Thailand's revered King Bhumibol Adulyadej has a throat infection and is on a drip, his daughter said today after he failed to make his traditional birthday eve address amid a crippling political crisis.
Many Thais had been looking to the influential monarch, who turns 81 tomorrow, to issue a call for unity after the political maelstrom saw Bangkok's main airport shut for a week by royalist People's Alliance for Democracy (PAD) protesters.
Seen as semi-divine by many of Thailand's 65 million people, the king has intervened decisively in politics three times during his six decades on the throne, variously favouring elected and military administrations.
His speeches in the past three years have been nuanced and focused on the need for national unity, although his calls for clean government were widely read as a swipe at Thaksin Shinawatra, the populist prime minister ousted in a 2006 coup.
Crown Prince Vajiralongkorn, who also deputised at the ceremony, said his father was "slightly ill". Neither the prince nor the princess made any mention of politics.
The monarch has been thrust into the centre of the fray by the PAD's persistent use of his name in their fight with Thaksin, whose popularity with rural voters, based on cheap healthcare and credit, upset Bangkok's old royal and military elite.
Bringing hope to 230,000 stranded foreign tourists, Airports of Thailand said the Suvarnabhumi airport, one of Asia's largest, would resume "full service" tomorrow after a week-long shutdown by PAD protesters.
Thai Airways said it had 12 flights out today but sources said other carriers were being fasttracked into getting back in the air and were worried about the effect of short-cuts on safety and security procedures.
"We are under enormous pressure to open - from the airport authorities, from stuck passengers, from shareholders, from the tourist industry," said one airline official who asked not to be named. "But our genuine security concerns are being ignored."
The airport shutdown has already cost the tourism- and export-dependent economy hundreds of millions of euro. The central bank cited the economic impact of the unrest when it slashed interest rates by one point to 2.75 per cent yesterday.

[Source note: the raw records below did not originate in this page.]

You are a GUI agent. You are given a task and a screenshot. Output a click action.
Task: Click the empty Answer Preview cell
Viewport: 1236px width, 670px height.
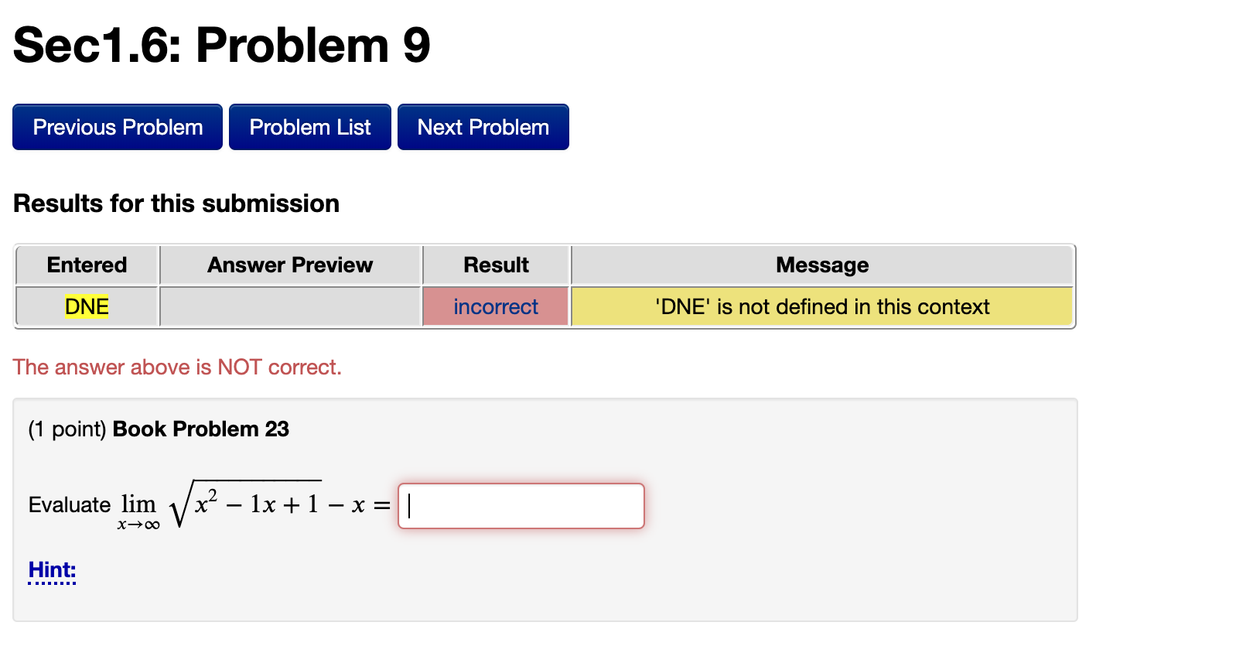[290, 306]
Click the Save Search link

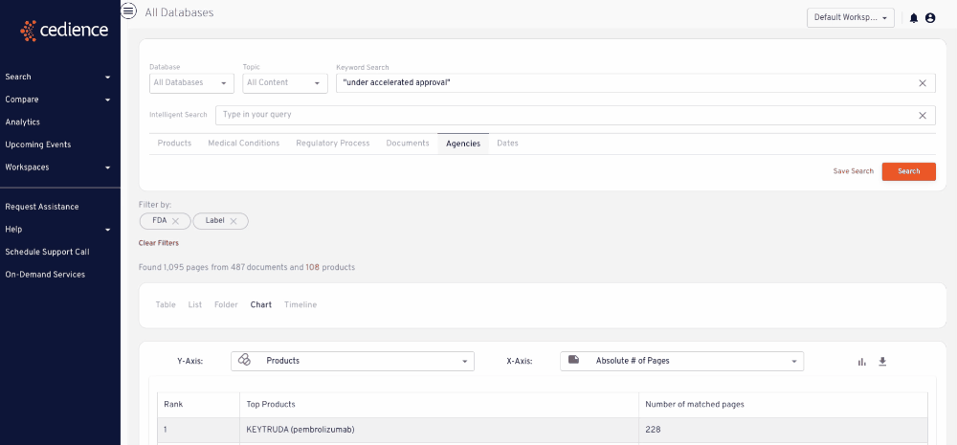point(854,171)
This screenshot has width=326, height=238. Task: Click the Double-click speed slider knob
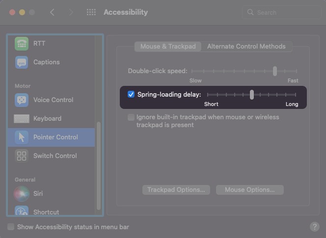[x=275, y=71]
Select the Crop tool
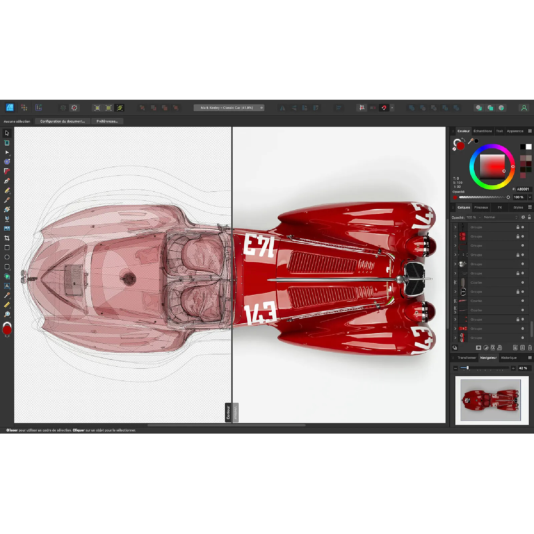The width and height of the screenshot is (534, 534). 7,238
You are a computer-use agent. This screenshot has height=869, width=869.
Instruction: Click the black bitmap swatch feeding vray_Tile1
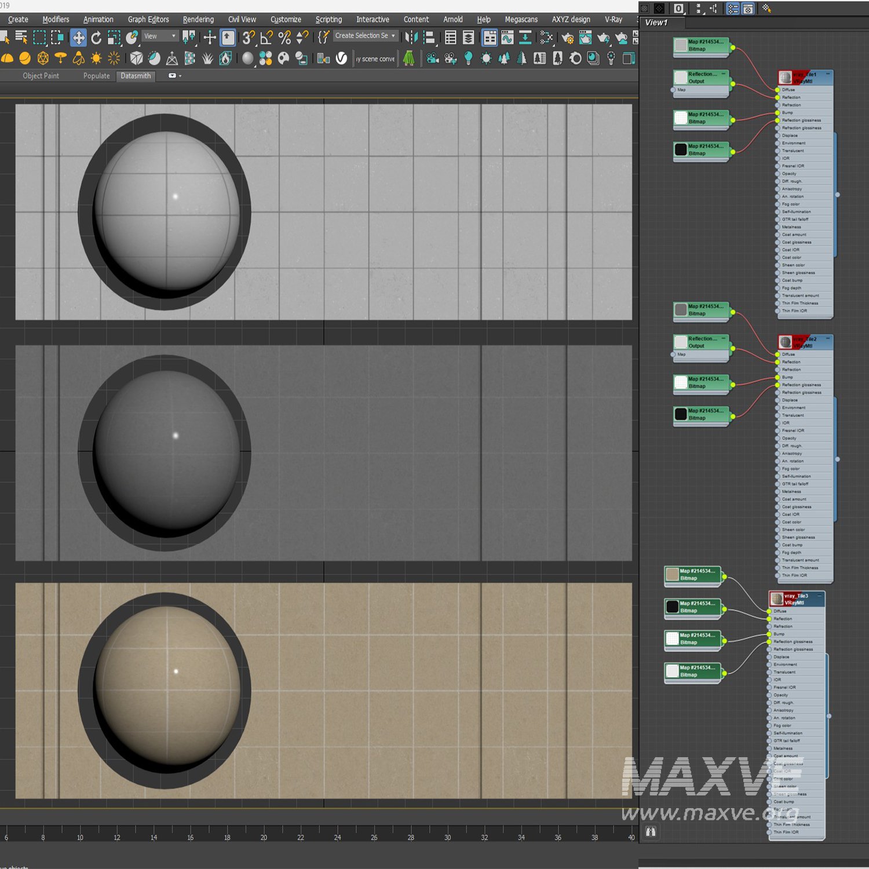coord(681,149)
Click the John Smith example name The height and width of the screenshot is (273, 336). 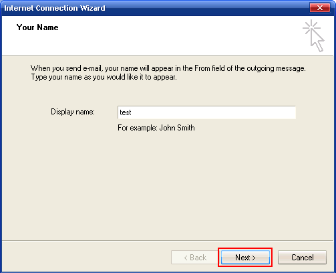click(x=177, y=128)
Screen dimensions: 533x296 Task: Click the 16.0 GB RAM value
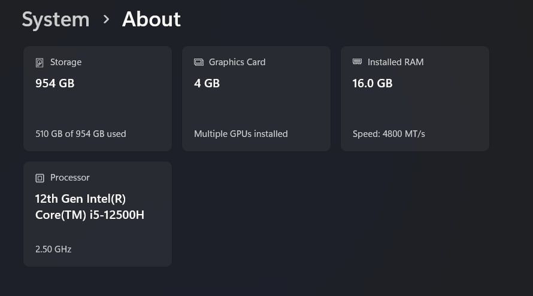click(373, 84)
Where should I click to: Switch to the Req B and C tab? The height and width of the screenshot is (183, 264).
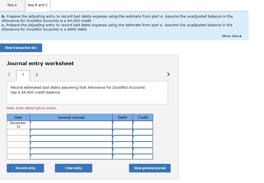(x=38, y=5)
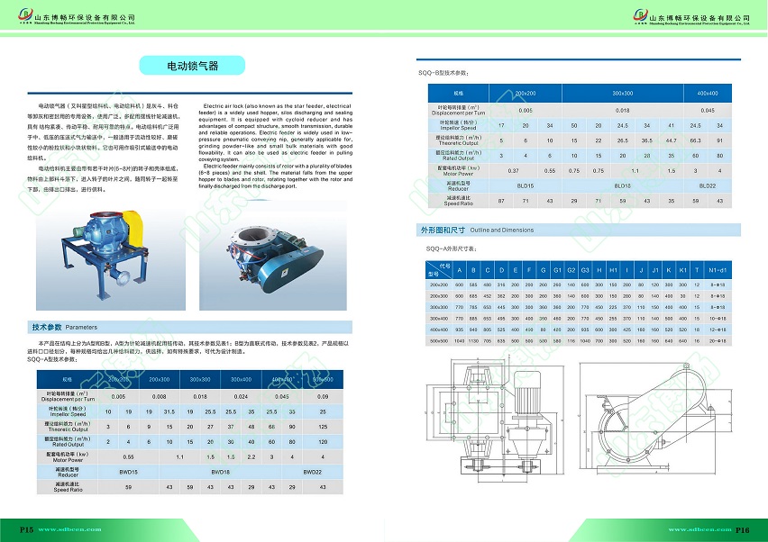Image resolution: width=768 pixels, height=542 pixels.
Task: Select the BLD15 reducer cell in SQQ-B table
Action: (526, 185)
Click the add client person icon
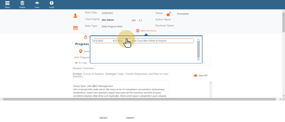The height and width of the screenshot is (122, 285). tap(75, 16)
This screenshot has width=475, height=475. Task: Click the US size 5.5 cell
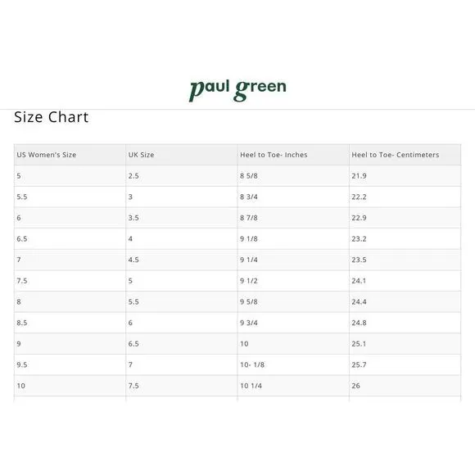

Exports are already feeling the pinch from the global slowdown, and Moody's followed other rating agencies in cutting its outlook for Thailand to negative from stable, warning the political problems could undermine government creditworthiness.
A caretaker government has called a special parliamentary session for Monday to select a replacement for prime minister Somchai Wongsawat, who was barred from politics by the courts this week.
However, House speaker Chai Chidchob told reporters it might not go ahead as the king had not yet responded to parliament's request for an extraordinary sitting.